What Makes Porsche Brake Rotors So Special?

Everything about the Porsche model is interesting in one way or the other. It is almost as if the engineers at Porsche took are crazy about perfection. That is a good thing because perfection ensures safety. But if you have ever driven or owned a Porsche model before, you already know that there is much more into Porsche models than just safety. It is simply put, value for money on wheels where comfort, elegance, speed and class are in motion the moment you ignite the engine. Take Porsche brake rotors for instance. They are extremely effective yet they look simple in design. It is in fact safe to say that when it comes to Porsche brake rotors, the magic is in the details. Read on to learn more about what makes this Porsche brake components special.

Brake Rotors

They are also known as brake discs or disc brakes. The concept behind how they work is simple. When brake pads press against rotors on either side, they cause the system to either slow down or stop. Note that there are two types of brake rotors – drilled brake rotors and slotted brake rotors.

Drilled Brake Rotors

As the name suggests, they have several holes drilled in them. This may sound or even look counterintuitive especially when one takes into account how brake rotors are supposed to work. On the face of it, a brake rotor full of holes means that there is less surface area for brake pads to quickly grab and stop the car. However, there a few salient reasons why drilled brake rotors make sense.
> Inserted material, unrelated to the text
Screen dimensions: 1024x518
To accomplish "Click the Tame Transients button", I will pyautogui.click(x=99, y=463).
Heat is the first reason why drilled brake rotors make sense. As soon as the brake pad grabs the rotor, friction is created. This means heat is also created. If the heat cannot escape, then the brakes will fade. This will reduce the brakes stopping power by as much as 50%.
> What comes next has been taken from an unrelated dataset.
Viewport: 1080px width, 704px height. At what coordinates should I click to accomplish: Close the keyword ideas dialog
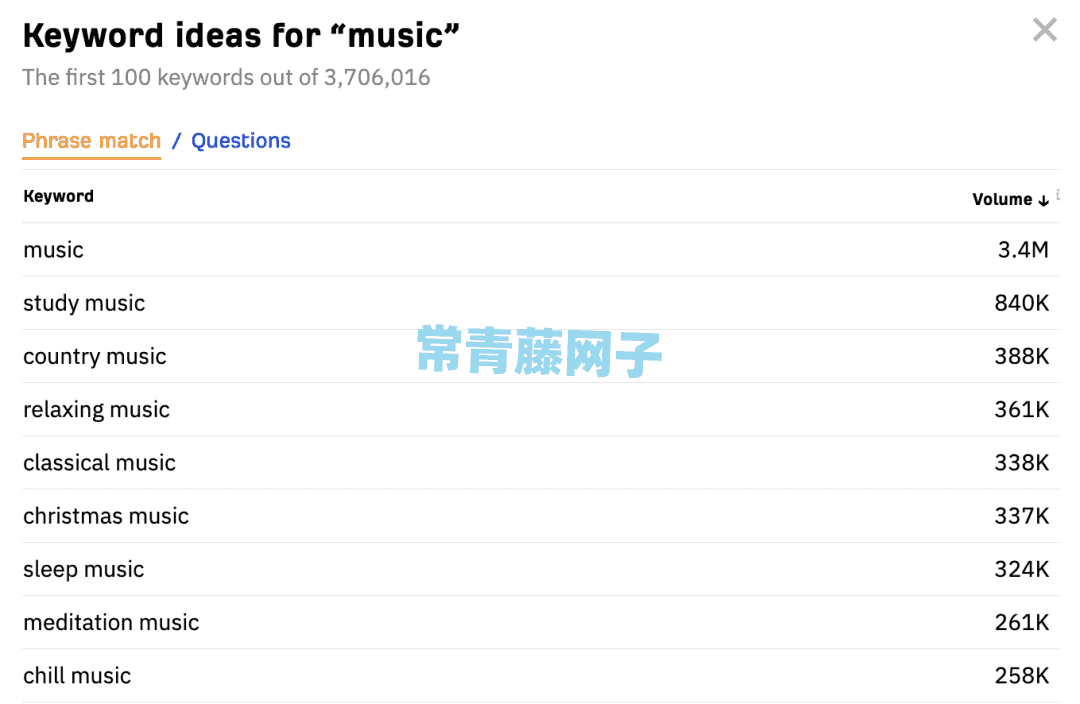(x=1044, y=30)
Gas build up is the second reason why drilled brake rotors make sense. This actually isn’t a problem for Porsche models anymore. It is worth noting though that in older models, the materials used caused gas to easily build up between pads and rotors. This build up easily compromised stopping power, so holes had to be drilled on rotors to release them. The holes also made it hard for water to remain on the rotors and make them wet.

Slotted Brake Rotors

Slotted brake rotors feature slots that are carved into their flat metal surface. This makes it easy for the rotors to move heat, water and gas from the surface of the rotors.  Think of the slots are small irrigation ditches that can move any unwanted material safely off the way.

Slotted brake rotors are extremely popular with performance and sports cars mainly because they put a lot of stress on the rotors.  The only downside with slotted brake rotors is the fact that they wear down brake discs faster than drilled brake rotors.

Point To Note

Porsche brake rotors are designed to last for long. But how long yours will last depend on other factors like your driving habits as well the quality of the brake rotors you have. Either way, replace your brake rotors after every 35,00 miles. Do not wait until you hear squealing sounds which often mean you have no choice but to replace both brake rotors and calipers.